- [Task details]: Return the records from the start up to and including the line that contains "Click the RSS", copying each line exactly.

Rows from a dataset

====

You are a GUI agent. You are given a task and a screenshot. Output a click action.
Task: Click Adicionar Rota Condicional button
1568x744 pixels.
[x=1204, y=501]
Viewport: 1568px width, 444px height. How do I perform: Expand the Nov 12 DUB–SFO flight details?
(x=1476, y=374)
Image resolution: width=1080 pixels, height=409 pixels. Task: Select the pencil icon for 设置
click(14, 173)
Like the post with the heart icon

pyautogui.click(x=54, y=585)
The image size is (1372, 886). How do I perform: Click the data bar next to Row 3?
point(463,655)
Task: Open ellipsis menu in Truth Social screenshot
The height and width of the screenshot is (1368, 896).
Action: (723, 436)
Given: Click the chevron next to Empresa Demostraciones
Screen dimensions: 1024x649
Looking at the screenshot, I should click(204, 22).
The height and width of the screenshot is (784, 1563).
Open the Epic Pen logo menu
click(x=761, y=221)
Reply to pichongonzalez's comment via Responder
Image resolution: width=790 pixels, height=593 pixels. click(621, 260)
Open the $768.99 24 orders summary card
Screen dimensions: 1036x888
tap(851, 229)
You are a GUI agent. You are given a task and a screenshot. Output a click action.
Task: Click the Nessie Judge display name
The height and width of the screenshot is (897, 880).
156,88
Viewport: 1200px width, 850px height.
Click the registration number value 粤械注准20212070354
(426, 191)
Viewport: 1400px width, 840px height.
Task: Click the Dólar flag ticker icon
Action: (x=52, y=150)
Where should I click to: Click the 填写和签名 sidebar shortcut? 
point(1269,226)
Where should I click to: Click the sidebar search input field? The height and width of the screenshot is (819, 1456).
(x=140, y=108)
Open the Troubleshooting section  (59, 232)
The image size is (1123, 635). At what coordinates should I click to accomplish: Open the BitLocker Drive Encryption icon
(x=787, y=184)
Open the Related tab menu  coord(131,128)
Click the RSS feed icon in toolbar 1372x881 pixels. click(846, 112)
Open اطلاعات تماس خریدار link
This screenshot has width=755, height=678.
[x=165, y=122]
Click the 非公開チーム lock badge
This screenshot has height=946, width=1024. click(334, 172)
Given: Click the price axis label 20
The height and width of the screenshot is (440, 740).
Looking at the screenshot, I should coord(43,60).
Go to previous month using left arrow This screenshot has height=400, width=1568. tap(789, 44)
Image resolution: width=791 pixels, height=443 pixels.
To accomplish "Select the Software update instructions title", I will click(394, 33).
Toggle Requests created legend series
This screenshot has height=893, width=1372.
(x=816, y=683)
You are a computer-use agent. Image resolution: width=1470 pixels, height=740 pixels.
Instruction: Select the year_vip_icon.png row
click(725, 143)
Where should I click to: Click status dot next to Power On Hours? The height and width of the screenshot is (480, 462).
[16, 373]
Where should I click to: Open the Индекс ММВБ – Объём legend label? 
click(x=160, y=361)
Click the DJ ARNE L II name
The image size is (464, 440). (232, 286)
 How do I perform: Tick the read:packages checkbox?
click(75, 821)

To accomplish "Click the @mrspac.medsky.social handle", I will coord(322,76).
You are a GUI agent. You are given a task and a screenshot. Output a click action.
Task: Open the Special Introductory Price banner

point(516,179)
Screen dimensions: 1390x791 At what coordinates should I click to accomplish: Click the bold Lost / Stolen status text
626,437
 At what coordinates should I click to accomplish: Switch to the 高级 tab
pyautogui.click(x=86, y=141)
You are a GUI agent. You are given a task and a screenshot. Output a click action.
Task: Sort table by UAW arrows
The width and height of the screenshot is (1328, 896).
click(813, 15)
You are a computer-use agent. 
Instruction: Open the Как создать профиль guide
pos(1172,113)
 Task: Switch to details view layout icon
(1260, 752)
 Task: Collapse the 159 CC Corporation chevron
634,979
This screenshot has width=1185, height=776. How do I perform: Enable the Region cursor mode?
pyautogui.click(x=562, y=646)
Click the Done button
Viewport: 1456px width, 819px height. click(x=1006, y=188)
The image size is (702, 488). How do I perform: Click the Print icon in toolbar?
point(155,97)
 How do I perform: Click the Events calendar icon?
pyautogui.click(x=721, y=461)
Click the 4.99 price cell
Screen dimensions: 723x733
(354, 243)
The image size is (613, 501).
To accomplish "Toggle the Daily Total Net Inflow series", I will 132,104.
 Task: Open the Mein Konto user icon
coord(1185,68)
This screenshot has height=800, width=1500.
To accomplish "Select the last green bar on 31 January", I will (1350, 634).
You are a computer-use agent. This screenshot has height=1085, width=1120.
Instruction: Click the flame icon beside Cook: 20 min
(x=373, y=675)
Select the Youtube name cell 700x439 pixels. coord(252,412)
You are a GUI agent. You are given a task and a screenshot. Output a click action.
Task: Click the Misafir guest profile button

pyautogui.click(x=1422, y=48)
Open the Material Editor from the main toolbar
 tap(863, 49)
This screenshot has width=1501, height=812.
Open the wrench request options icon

====

- [Result for this exercise]:
You are a GUI agent. You are given a task and a screenshot. Output a click action.
Task: Click Adicionar Rota Condicional button
1568x744 pixels.
[x=1204, y=501]
Viewport: 1568px width, 444px height. How do I perform: Expand the Nov 12 DUB–SFO flight details?
(x=1476, y=374)
Image resolution: width=1080 pixels, height=409 pixels. Task: Select the pencil icon for 设置
click(14, 173)
Like the post with the heart icon

pyautogui.click(x=54, y=585)
The image size is (1372, 886). How do I perform: Click the data bar next to Row 3?
point(463,655)
Task: Open ellipsis menu in Truth Social screenshot
The height and width of the screenshot is (1368, 896).
Action: (723, 436)
Given: Click the chevron next to Empresa Demostraciones
Screen dimensions: 1024x649
Looking at the screenshot, I should click(204, 22).
The height and width of the screenshot is (784, 1563).
Open the Epic Pen logo menu
click(x=761, y=221)
Reply to pichongonzalez's comment via Responder
Image resolution: width=790 pixels, height=593 pixels. click(621, 260)
Open the $768.99 24 orders summary card
Screen dimensions: 1036x888
tap(851, 229)
You are a GUI agent. You are given a task and a screenshot. Output a click action.
Task: Click the Nessie Judge display name
The height and width of the screenshot is (897, 880).
156,88
Viewport: 1200px width, 850px height.
Click the registration number value 粤械注准20212070354
(426, 191)
Viewport: 1400px width, 840px height.
Task: Click the Dólar flag ticker icon
Action: (x=52, y=150)
Where should I click to: Click the 填写和签名 sidebar shortcut? 
point(1269,226)
Where should I click to: Click the sidebar search input field? The height and width of the screenshot is (819, 1456).
(x=140, y=108)
Open the Troubleshooting section  (59, 232)
The image size is (1123, 635). At what coordinates should I click to accomplish: Open the BitLocker Drive Encryption icon
(x=787, y=184)
Open the Related tab menu  coord(131,128)
Click the RSS feed icon in toolbar 1372x881 pixels. click(846, 112)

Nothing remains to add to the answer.